Fullerene-free organic photovoltaics based on unconventional material combination: a molecular donor and polymeric acceptors

Abstract

In conventional organic photovoltaic cells, the active layer consists of a polymeric donor and a molecular acceptor (P_D/M_A). An unconventional material combination based on molecular donor/polymeric acceptor (M_D/P_A) emerged in 2014 but attracted limited attention. To broaden photovoltaic material systems and understand the crucial factors related to the photovoltaic performance, in this report, we adopted a molecular donor (p-DTS(FBTTh₂)₂) and three polymeric acceptors based on perylenediimide (PDI). We find that the high contents (70–80%) of p-DTS(FBTTh₂)₂ and the better crystallinity and larger grains in the blend films induced by the addition of 1,8-diiodooctane (DIO) play an important role in constructing the continuous and effective donor phase for charge transfer and hole transport in the active layers.
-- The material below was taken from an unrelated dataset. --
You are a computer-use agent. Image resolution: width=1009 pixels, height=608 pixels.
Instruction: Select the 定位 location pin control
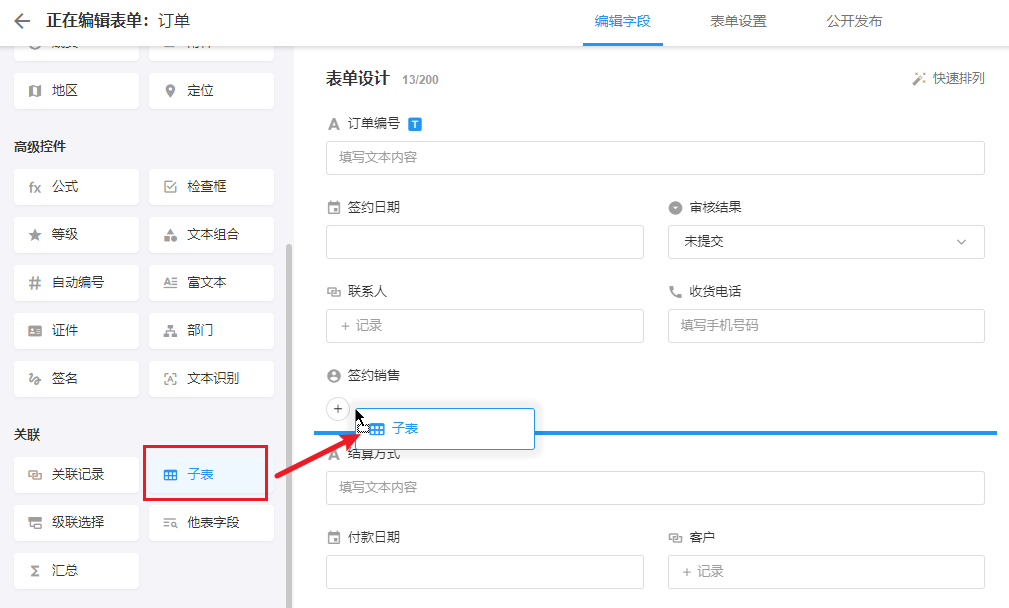[211, 91]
The highest PCE of photovoltaic cells reached 3.01% with a V_OC of 0.68 V, J_SC of 7.59 mA cm⁻², and FF of 0.58 for the p-DTS(FBTTh₂)₂ : PSe-PDI active layer, although the hole and the electron mobilities are still unbalanced. Further optimization of the film morphology and improvement of the electron mobility by material design and device engineering are expected to boost the efficiency of M_D/P_A type fullerene-free solar cells.